Tbh though, there's nothing you can actually do about this. You can't forbid your DH to have anything to do with her, can you?

She sounds a little bit 'obvious' to me - all this 'ooh look at this affair I nearly had and all these men messaging li'l ole me!' I can practically hear the simpering from here.

Just warn your husband that she's a bit of a user and likes herself a little bit too much, and, if he's a good guy (as it sounds as though he is) he will steer clear of giving her too much inside information.

SandyY2K · 07/04/2018 14:12

I can't say I'd be thrilled about it, but I'd just tell my DH to be weary of her given her history.

You can't really do more than that.

Well you could ... but it might seem like you don't trust your DH and that might upset him.

FuckItPassMeTheWine · 07/04/2018 14:13

Omg just read that she compares your dh and her relationship to the EA , she sounds like she's trying to create an issue between you and your husband . I'd wind her back up and ask her why she feels that insecure in herself that she seeks EA with unavailable men , does she not feel she is worthy of a proper relationship ? She sounds like a piece of work xx

MallorieArcher · 07/04/2018 14:14

I have no issues with my DH having female friends but in this instance I'd be wary, for no other reason than she didn't see anything wrong with what she did if she is so open and discusses it regularly. She doesn't sound like a very nice person so I wouldn't want to be friends with her for that reason alone.
The fact that you and your DH have discussed it is good, but yeah,I'd be wary too.

Piffle11 · 07/04/2018 14:14

You say you don't want to make your DH uncomfortable by bringing it up, but YOU'RE uncomfortable with things the way they are: I think you have to talk to him about it, reasonably, and explain that although you trust him, this woman clearly has form for getting more involved with her male 'friends' than she should. A couple DH and I are very close to had a problem about a year ago: the DH was setting up his own business, and a female neighbour was helping, giving advice etc. They were spending time together - in our friends' house, whilst the DW was around - and occasionally in the woman's home (she was also married). Then one day the DH was going away on business and got a text from the neighbour, wishing she was going with him and how much she would miss him ... nothing had been going on as far as the DH was concerned, but this woman clearly had other ideas, and who knows what would have happened if our male friend hadn't shut her down and told his DW. Talk to your husband: if the roles were reversed, surely he would be expecting you to take a massive step back from a man who had form for overstepping the boundaries?

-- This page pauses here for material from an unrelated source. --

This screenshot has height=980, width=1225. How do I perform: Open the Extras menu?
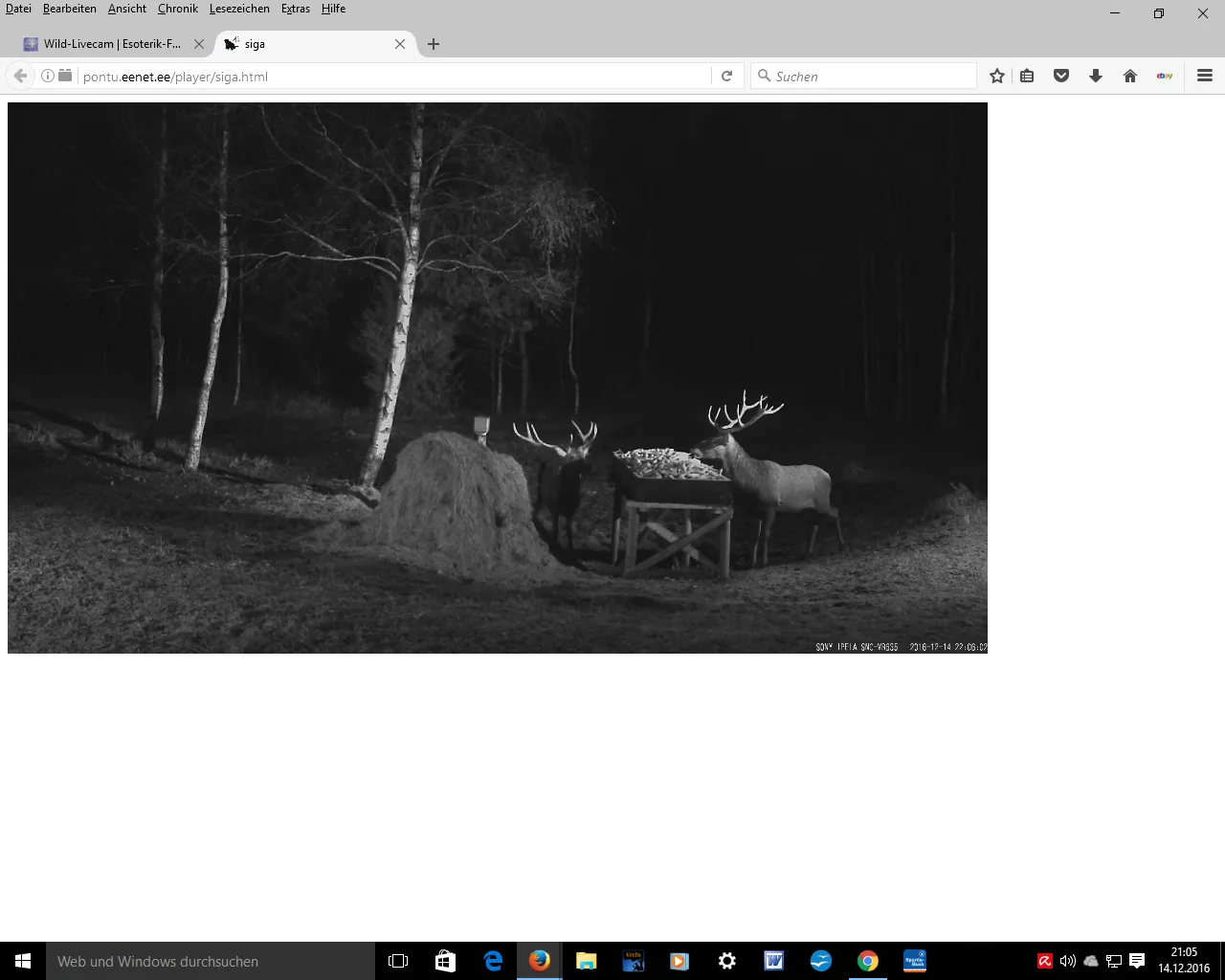(x=295, y=9)
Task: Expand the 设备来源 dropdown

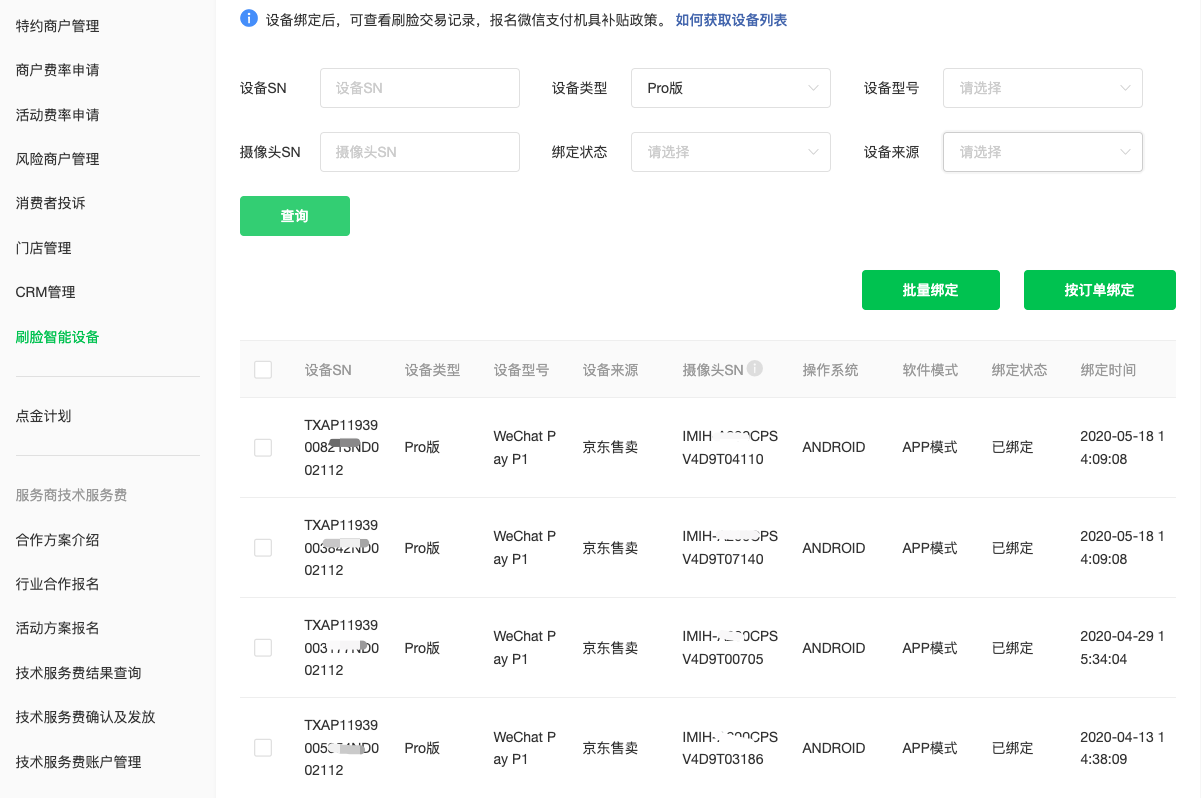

Offyougo · 07/04/2018 14:15

I wouldnt be happy about this eithe OP, dont see the need of messaging all day and meeting uo most days too, seems a lot.

Qwertyuiopy · 07/04/2018 14:15

She boasts of random men messaging her from the school run?!

She sounds like a twat!

tiggersneverdie · 07/04/2018 14:16

YANBU. This would be setting off alarm bells for me too.

Jenna43 · 07/04/2018 14:17

YANBU - she sounds like she loves to create drama, I'd tell your husband to be very wary. If she ever private messages him, tell him not to reply, just stay in the group chat.

Qwertyuiopy · 07/04/2018 14:17

Ask your DH to not see her for a week or two. You’ll soon find out whether it’s him or just men in generally that she craves.

tiggersneverdie · 07/04/2018 14:17

I have to say if I were married I would not be happy with my DH spending time alone with another woman socially. That would feel weird to me.